Anyway, Samsung released a firmware update that supposedly solved that problem. And close to 10 years later I am still using that SSD, (though not much, it’s in my old laptop).
Try some Kingston KC3000 ? I have moved to those for my main rig, but my TrueNAS does have 2 x 980 PRO 2TB NVMe’s running right off the mobo main NVMe links and no issues for over a year now…
All, I did check firmware all firmware is up to date… I think I finally stumbled upon the issue. The drives are physically opeating in power modes 3 and 4.
Modes 3 and 4 are non-operational modes and used only for idle. I’ve now checked it multiple times and this is still true.

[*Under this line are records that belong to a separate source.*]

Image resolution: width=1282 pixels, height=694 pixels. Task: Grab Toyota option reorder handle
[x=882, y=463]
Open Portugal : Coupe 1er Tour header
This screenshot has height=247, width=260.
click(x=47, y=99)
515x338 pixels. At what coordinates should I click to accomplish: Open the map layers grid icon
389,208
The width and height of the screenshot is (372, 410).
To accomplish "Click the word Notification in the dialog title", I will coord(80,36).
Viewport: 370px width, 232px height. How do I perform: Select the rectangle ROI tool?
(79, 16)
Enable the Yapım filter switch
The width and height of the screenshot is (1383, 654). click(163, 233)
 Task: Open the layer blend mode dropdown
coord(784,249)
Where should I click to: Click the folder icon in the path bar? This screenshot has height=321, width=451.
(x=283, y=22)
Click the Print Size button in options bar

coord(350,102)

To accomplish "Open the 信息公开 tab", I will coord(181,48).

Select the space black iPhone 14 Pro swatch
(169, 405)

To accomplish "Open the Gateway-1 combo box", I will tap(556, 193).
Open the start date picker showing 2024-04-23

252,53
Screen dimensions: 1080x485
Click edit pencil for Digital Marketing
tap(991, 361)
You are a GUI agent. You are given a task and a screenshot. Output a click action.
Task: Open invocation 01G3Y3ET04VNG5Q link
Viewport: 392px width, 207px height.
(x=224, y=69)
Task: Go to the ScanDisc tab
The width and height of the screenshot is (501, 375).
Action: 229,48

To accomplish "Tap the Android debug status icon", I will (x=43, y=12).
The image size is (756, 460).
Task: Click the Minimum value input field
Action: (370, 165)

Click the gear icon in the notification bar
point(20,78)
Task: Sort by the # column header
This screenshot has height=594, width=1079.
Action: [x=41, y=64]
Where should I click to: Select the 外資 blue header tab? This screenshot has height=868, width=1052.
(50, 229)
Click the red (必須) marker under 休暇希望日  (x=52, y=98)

I am trying to force them to stay in Power mode 1. Hopefully they stay cool
not sure it was needed to do it both ways but power states are now in power state 0 and I’ve confirmed this via sudo nvme get-feature -f 0x0c -H /dev/nvme0
Additionally I dug through my smart test reports that run via the multi_report tool that’s available on the forums… idk how I missed this earlier but the drives are almost always in Power state 4… The one that failed last reported power state 0 in the last report. Seems like APST was not working correctly. I will update this thread when I get significant time on drives.
It should not in normal conditions, but this is likely a hardware issue or a firmware issue so… it could be. Waiting for @loca5790 data in order to validate any theory.
*raidz! there is still multiple writes occurings across the drives in the raidz setup versus the raid which to me seems like it could cause issues with power states being requested. Whether it be hardware or software issue. If it was a single drive writing data I doubt there’d be the same effect.
It’s been an additional 11 days power states are staying in state 0 and drives are functioning as expected. I will do another long term udpate in a few months.
Come to think of it… I do have a 3x mirror 2 wide array as well in one of my pools to incresae the SSD read write speeds. Inherently raidz does not increase the true performance of the writes if my memor servers correctly it’s more a data redundancy storage system.
I can confirm that everything is still working fine.
I will note that two of the drives do show this weird reporting:
SMART/Health Information (NVMe Log 0x02)
Critical Warning: 0x00
Temperature: 44 Celsius
Available Spare: 100%
Available Spare Threshold: 10%
Percentage Used: 2%
Data Units Read: 7,111,160 [3.64 TB]
Data Units Written: 38,276,183 [19.5 TB]
Host Read Commands: 357,561,116
Host Write Commands: 1,197,663,352
Controller Busy Time: 4,795
Power Cycles: 6
Power On Hours: 1,736
and the controller busy time is updating at the same rate as power on (aka 100 hours of power on equals 100 counts of controller busy time which I believe is in minutes). This number increase is drastically lower since the update of the power state.